Here's another example of a trilobite from New York which I collected and prepared myself. It includes a before and after photo of the preparation and probably took me about an hour of work under microscope.
Q: Fossil Era started as a game company, Bad Pug Games. Is this the mother of all pivots, totally random, or is there any link between the old business and the new venture?
Yes, this is a pretty interesting story. About two years ago I developed a massively multiplayer, strategy game called Starpires purely as a hobby project. It ended up gaining a passionate following with some very impressive player acquisition and monetization numbers. Based off of these numbers I raised a small round of funding from local angel investors (yourself included), so that I could scale the game.
Things went great for about 6 months, with Starpires garnering some impressive player growth and revenue numbers. Then early in the summer it hit one wall after another, primarily due to platform changes with Facebook, my primary avenue of player acquisition. They shut off nearly all of my sources of organic players and my advertising cost per signup quadrupled in two months. With the spike in player acquisition costs the game went from have great profit margins to being unprofitable.

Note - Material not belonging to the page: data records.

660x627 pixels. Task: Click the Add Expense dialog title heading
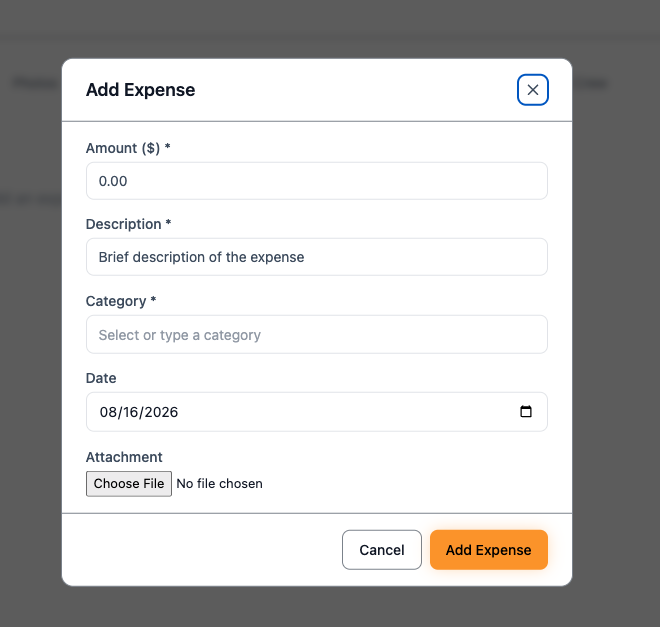(x=141, y=90)
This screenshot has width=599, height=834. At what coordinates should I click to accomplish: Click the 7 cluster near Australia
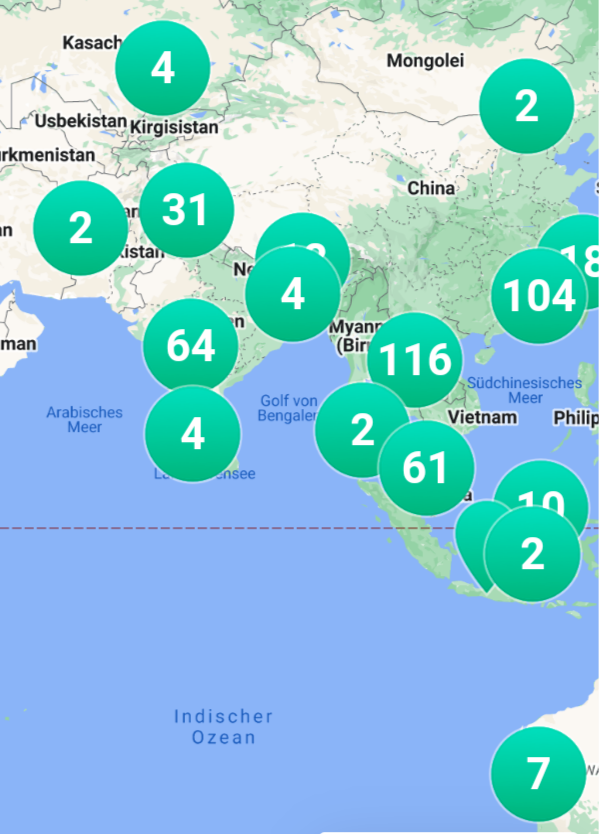538,774
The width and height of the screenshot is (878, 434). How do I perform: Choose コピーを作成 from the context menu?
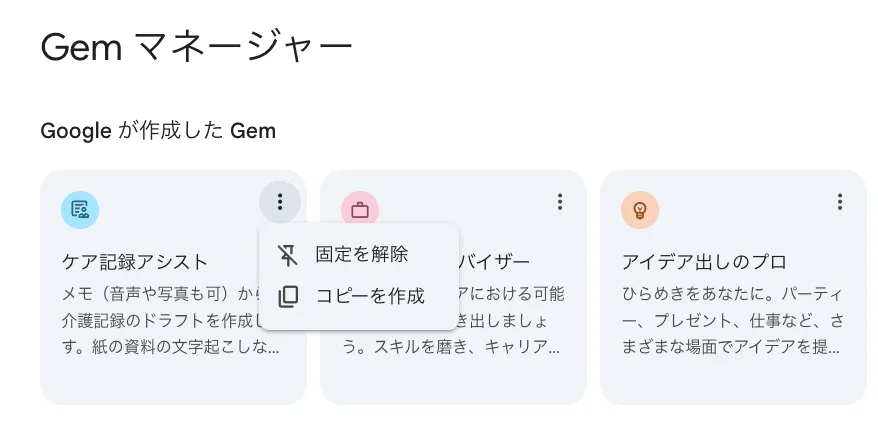(370, 296)
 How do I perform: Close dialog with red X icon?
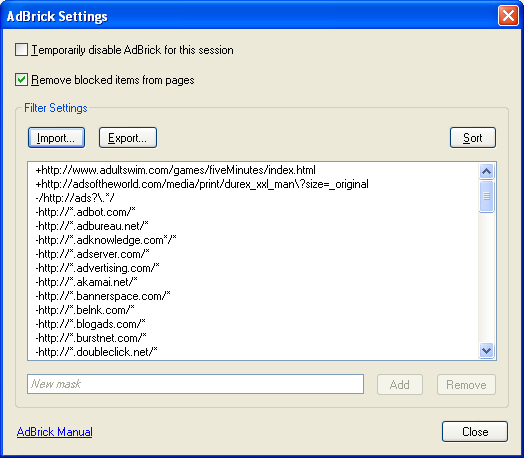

I explored many other avenues for player acquisition without much success. There was still some investor capital in the company and a revenue (quickly dwindling) stream so I decided to look for an alternative course forward. Given the state of the free-to-play gaming industry I felt building another game was unlikely to yield a positive outcome. I decided to do a 180 degree change in direction and pursue a business I'd been looking at for years. Fossils and paleontology has always been my passion but I was very wary of corrupting my hobby by making it a business.
After discussions with many people in the industry I got over my fears and began work on building FossilEra. I built FossilEra under the Bad Pug Games corporate structure in order to bring along the current investors and use the existing capital/revenue as seed funding. I felt this was much more preferential outcome than simply wiping out investors, or being stuck stubbornly pursuing a line a business to the bitter end with little chance of success.
Q: Show us your favorite, moderately priced item on the site right now.
Well that depends on your definition of moderately prices. I'm really like the cut and polished ammonite fossils we are selling from Madagascar in price ranges to $10-159 They not only are very interesting from the natural history perspective but are absolutely gorgous and display well.
Q: So I hear you’ve been banned by Google for trading in “endangered species.” How in the world did your pre-historic fossils get on an endangered species list?
This one really wants to make me bang my head against the desk. Google decided to ban one of our advertising accounts because in their opinion selling Megalodon teeth violated their policy against selling endangered species. Nevermind they've been extinct for several million years, long before the appearance of modern man on this planet. I think someone has been watching too many fake Shark Week "documentaries" After about a dozen emails back and forth they still continue to stick to their claim that Megalodon is an endangered species.